Frigyes Karinthy : "Miroir déformant"
L’homme riche[1]
Ce
jour-là l’homme riche ne se sentait pas bien. Dans la
matinée il était allé à Buda avec son automobile,
ensuite il avait fait un tour à la bourse et il avait longtemps
parlé avec un homme grand et blond qui portait une fine broche de
diamant à sa cravate. L’homme riche avait intensément
fixé cette broche de diamant, et il avait essayé de trouver une
relation entre la broche de diamant et sa vie à lui, mais
c’était une tâche compliquée et fatigante. Plus tard,
dans la cage d’escalier, son attention fut attirée par un motif
décoratif de la rampe, il s’arrêta même devant, puis
il songea à le faire enlever de là et à le faire emporter
chez lui. Cependant il rentra à la maison sans exécuter ce
projet, il regarda sa montre et commanda un bain. Une heure durant il se
prélassa dans la baignoire en pierre émaillée, il y fit
couler tour à tour de l’eau tiède et de l’eau chaude,
et il pensa à sa montagne d’argent. Il fut également
surpris d’être obligé d’admettre qu’il
n’était hélas pas possible d’inciser finement sa peau
quelque part avec une lame très affûtée et d’y faire
s’écouler de l’eau tiède dessous vu qu’il avait
très froid entre la peau et les muscles. Décidément mon argent
me réjouit considérablement, pensa-t-il ensuite. Plus tard il se
demanda comment devait se présenter à l’intérieur la
cervelle d’un homme. Il voyait devant lui une gelée moite et
grisâtre, truffée de petits trous qui s’ouvrent et respirent
avec difficulté.
Après
le bain l’homme riche s’installa pour déjeuner. Il trouva la
soupe excellente, puis il s’attrista à l’idée que
l’homme ne sait malheureusement manger qu’avec la bouche, et
qu’il ne peut savourer les goûts que de l’épiglotte,
ainsi par exemple c’est en vain qu’il presserait un morceau de
viande contre un œil, il ne sentirait rien du goût de la viande et
cela lui serait peut-être même désagréable.
D’un autre côté son organe gustatif ne ressentait plus rien,
par exemple, de la viande qu’il avait mangée
la veille. Poussons plus loin, la personne qui a mangé la veille
était un tout autre homme, ce n’était même pas lui.
Ce qui était encore pire.
Après
le déjeuner il lutina sa
femme quelques minutes.
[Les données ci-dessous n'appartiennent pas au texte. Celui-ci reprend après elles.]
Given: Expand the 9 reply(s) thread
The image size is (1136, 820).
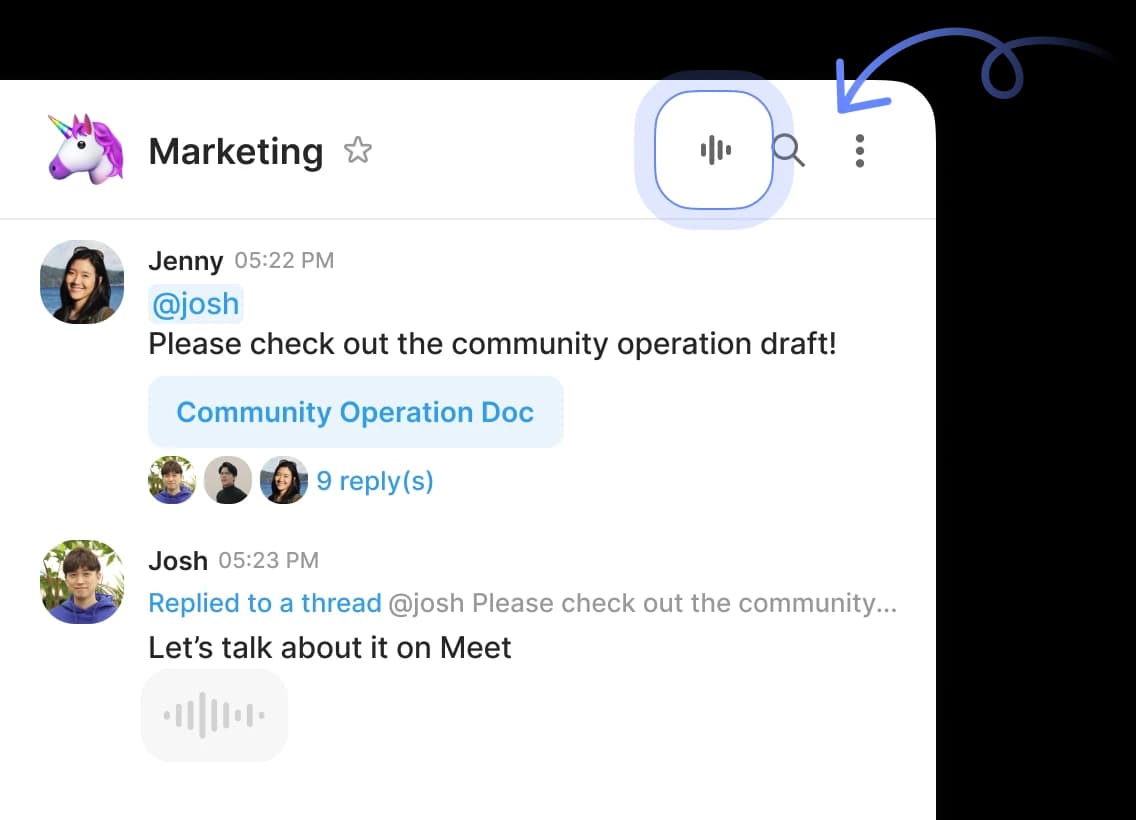Looking at the screenshot, I should pyautogui.click(x=375, y=481).
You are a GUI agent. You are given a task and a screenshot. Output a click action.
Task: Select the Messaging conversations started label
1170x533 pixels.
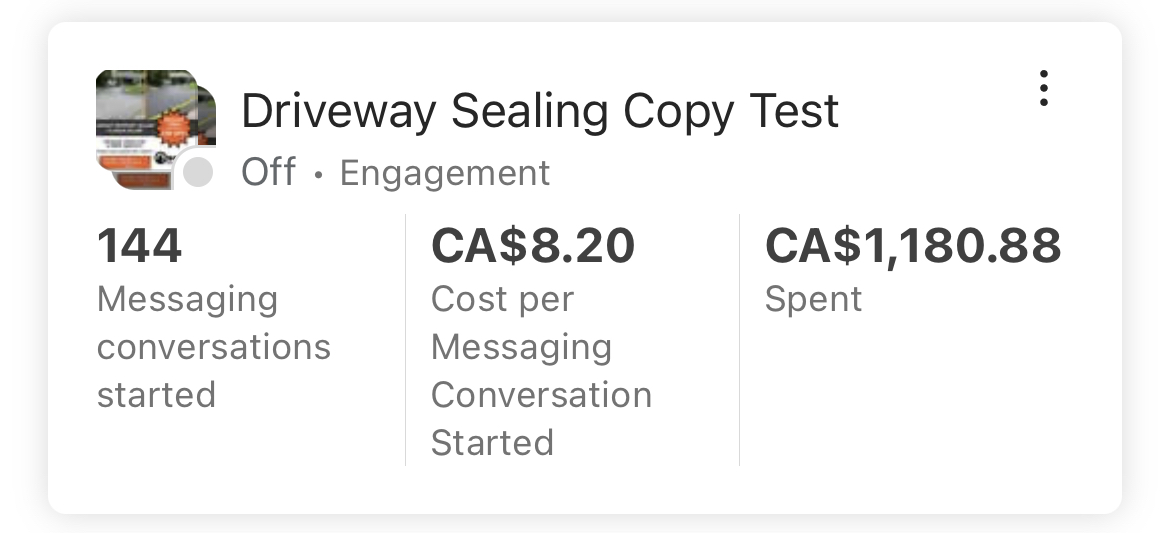pyautogui.click(x=213, y=346)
Cette fois il songea à des livres et à
des comédies qu’il aimait lire dans sa jeunesse, et qu’il
lisait encore quelquefois, le soir au lit, ou auxquelles il assistait dans les
loges des théâtres. Il était chaque fois
désagréablement et péniblement surpris de constater que
les écrivains font de l’amour une chose bizarre, tourbillonnante,
chargée d’angoisse et de brouillards. Alors il pensa : il
n’y a probablement pas de manifestation plus claire et plus transparente
du désir humain, puisqu’on peut déterminer, concentrer sur
un point unique et y fixer avec une infinie précision l’objectif
vers lequel tendent les désirs, et où ils sont couronnés
d’un assouvissement parfait et absolu. Jamais encore après le
déjeuner il n’était aussi fermement certain de sa
satiété qu’à l’issue de ces batifolages. Oui,
si l’on parlait de lointaines nébuleuses ou de la
végétation des fonds marins et si l’on y utilisait le
vocabulaire des mystiques, on pourrait encore comprendre cela, étant
donné que les gens ne connaissent pas vraiment bien les
nébuleuses lointaines ni le fond de la mer. En revanche ils connaissent
très bien l’amour. Il se rendit compte qu’il y avait souvent
pensé.
J’ai
oublié quelque chose que je n’ai d’ailleurs jamais su,
ajouta-t-il pour lui-même. Mais je ressens cela depuis longtemps :
il y a quelque chose qui est en train d’éclore dans mon for
intérieur. Et effectivement, la chose il la ressentait. Il y avait dans
sa poitrine des tensions troubles, semblables à des bulles
pétillantes. Comme si avec ses poumons il avait mangé quelque
chose que maintenant il n’arrivait pas à digérer. Son
visage aussi, il le sentait à part, comme une larve. Il était
songeur, il s’assit devant la glace.
Il
observa son visage. Hein, se dit-il, on ne peut pas y changer grand-chose. Il
n’y trouva rien de désastreux, à l’exception du nez,
il repensa au chirurgien qui lui avait un jour proposé d’arranger
ça. Sans espoir exagéré, il est vrai. Il tapota la peau
autour de ses yeux et brusquement il eut une forte envie de donner une nouvelle
expression à son visage. Sans y parvenir. Une larve rigide en effet,
pensa-t-il. Si je meurs elle sera un peu ramollie. Mais non, mourir ce
n’est pas bien, les gens font de la mort un brouillard obscur et
désagréable. Cette fois il fut certain qu’il lui manquait
quelque chose. Il aurait vraiment aimé savoir ce que
c’était pour pouvoir calculer ce que ça coûtait. Il
était désormais probable que ce n’était pas à
son visage que la chose manquait, mais c’était peut-être
à l’intérieur que ça clochait. Ou autour des yeux.
Peu importe se dit-il.
Il
se redressa et passa dans son bureau. Brusquement il se mit à chanter.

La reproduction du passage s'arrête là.